The slew of tornadoes that recently hit the midwest nearly destroyed the small Nebraska town of Pilger. Twin tornadoes took out the town’s post office, fire station, and dozens of homes and businesses. Pilger is known for its slogan “The little town too tough to die,” but the devastation caused to this small community of 378 residents has the Omaha Herald looking to rural sociologist Randy Cantrell for answers to the question of this town’s survival. From the Omaha Herald:
Businesses and families in Pilger will decide what’s in their individual best interests, said Randy Cantrell, a rural sociologist at the Rural Futures Institute. Nothing else — including a community’s geographic location or population — matters as much in determining whether a place lives or dies, he said.

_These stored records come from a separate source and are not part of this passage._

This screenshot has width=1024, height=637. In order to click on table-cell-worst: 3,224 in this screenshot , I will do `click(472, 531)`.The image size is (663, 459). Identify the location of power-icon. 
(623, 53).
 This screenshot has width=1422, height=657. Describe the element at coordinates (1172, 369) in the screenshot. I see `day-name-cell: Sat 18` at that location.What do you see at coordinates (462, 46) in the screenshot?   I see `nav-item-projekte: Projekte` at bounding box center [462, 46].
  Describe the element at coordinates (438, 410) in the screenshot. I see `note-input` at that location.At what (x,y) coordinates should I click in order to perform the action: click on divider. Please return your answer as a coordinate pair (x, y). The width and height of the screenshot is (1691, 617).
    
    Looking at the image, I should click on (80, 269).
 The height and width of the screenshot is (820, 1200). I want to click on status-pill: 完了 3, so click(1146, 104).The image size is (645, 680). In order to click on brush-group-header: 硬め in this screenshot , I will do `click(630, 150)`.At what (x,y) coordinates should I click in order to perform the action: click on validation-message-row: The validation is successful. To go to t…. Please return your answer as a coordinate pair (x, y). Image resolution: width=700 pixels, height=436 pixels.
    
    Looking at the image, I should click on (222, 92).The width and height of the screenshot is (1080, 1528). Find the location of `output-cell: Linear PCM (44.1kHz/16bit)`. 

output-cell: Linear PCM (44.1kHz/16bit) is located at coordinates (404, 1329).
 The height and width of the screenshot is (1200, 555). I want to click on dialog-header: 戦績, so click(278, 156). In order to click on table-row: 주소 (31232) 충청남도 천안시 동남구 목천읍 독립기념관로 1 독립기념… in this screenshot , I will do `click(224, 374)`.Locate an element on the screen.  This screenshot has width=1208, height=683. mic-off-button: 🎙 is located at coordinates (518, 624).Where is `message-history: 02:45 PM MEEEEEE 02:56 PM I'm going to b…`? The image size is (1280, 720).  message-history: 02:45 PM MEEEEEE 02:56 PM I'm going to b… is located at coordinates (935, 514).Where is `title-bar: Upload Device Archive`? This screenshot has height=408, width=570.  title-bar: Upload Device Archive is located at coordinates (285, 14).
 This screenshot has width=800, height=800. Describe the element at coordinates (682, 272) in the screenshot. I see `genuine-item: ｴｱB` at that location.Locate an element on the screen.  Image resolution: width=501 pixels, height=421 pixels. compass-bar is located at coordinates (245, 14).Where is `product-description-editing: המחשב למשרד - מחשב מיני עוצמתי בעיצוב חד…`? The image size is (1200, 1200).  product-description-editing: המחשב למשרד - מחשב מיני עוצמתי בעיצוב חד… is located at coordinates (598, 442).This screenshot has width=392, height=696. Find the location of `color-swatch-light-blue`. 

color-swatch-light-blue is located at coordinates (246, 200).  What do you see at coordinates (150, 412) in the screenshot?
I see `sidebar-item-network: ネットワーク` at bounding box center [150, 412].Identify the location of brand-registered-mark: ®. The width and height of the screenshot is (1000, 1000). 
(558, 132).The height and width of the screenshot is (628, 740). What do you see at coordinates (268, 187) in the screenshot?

Cantrell goes on to argue that the aging population of Pilger is an important variable to consider, saying that almost one-third of the homes damaged in Pilger were owned or occupied by single people over 65. “That probably makes it iffy whether they rebuild or return,’’ he said. Speaking of the whole community, the article summarizes Cantrell:
Residents of all ages have many things to consider, Cantrell said. Among them are the age of their damaged houses, how much of an insurance payout they receive, where other family members reside and whether their jobs remain in town. Businesses pondering their future will consider that if they moved they would be starting over in a new market with no guarantee of success.
The residents of Pilger and nearby towns expressed confidence in the town’s ability to rebuild, citing the successful recovery of another small Nebraska town, Hallam, that was similarly devastated by a tornado in 2004. Given that no factor matters more, the community’s determination to rise from the wreckage may prove that not even a tornado can kill the tough little town.